> WHAT THE EXERCISE ASKS:
The material below includes pictures; leave them out and return only the lines between the line containing "The height and" and the line containing "response view to", inclusive, word for word.

> SOURCE RECORDS:

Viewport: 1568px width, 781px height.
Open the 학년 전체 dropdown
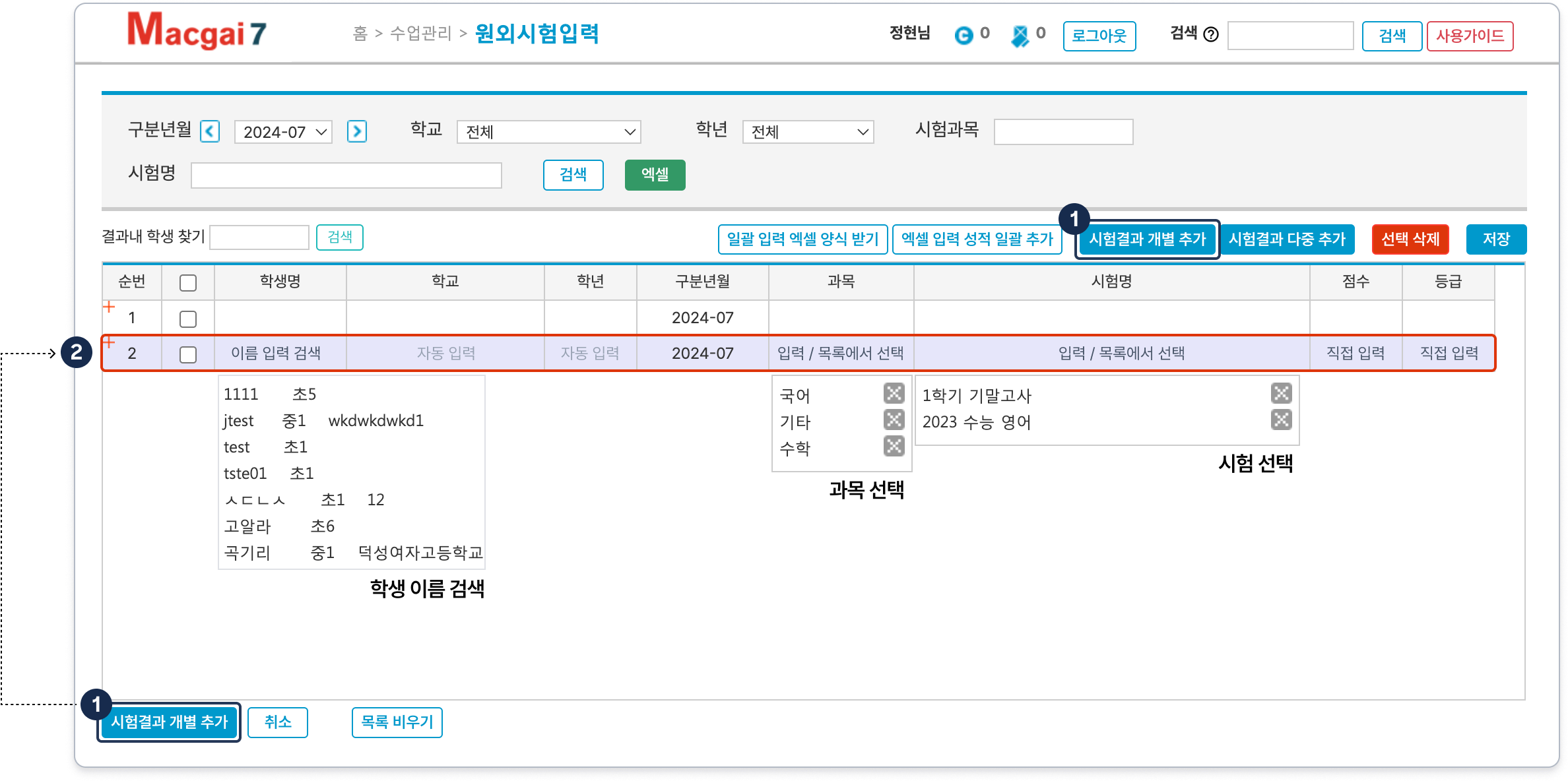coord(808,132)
--
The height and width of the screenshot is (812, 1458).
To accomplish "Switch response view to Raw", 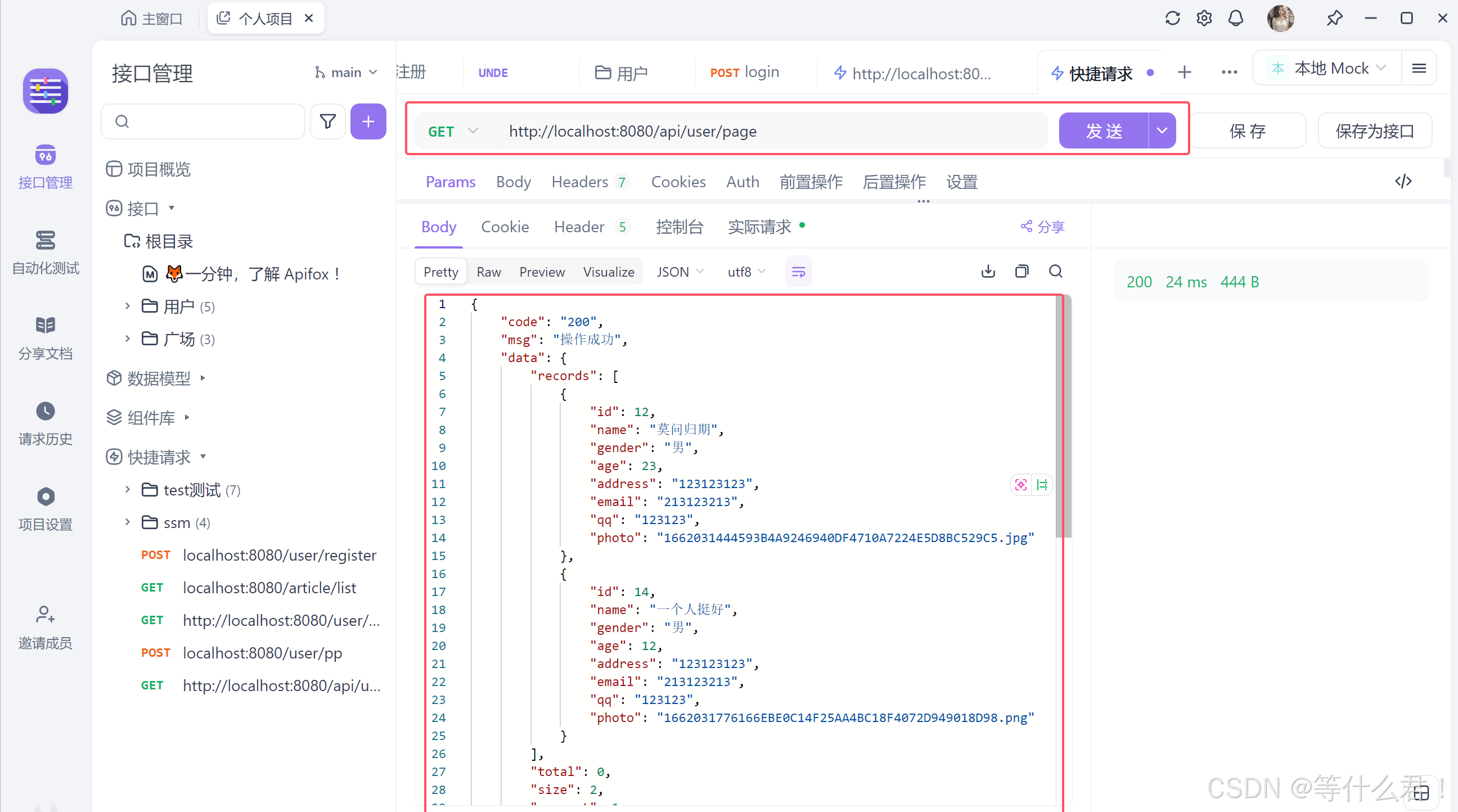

> SOLUTION TO THIS TASK:
The height and width of the screenshot is (812, 1458).
To accomplish "Switch response view to Raw", 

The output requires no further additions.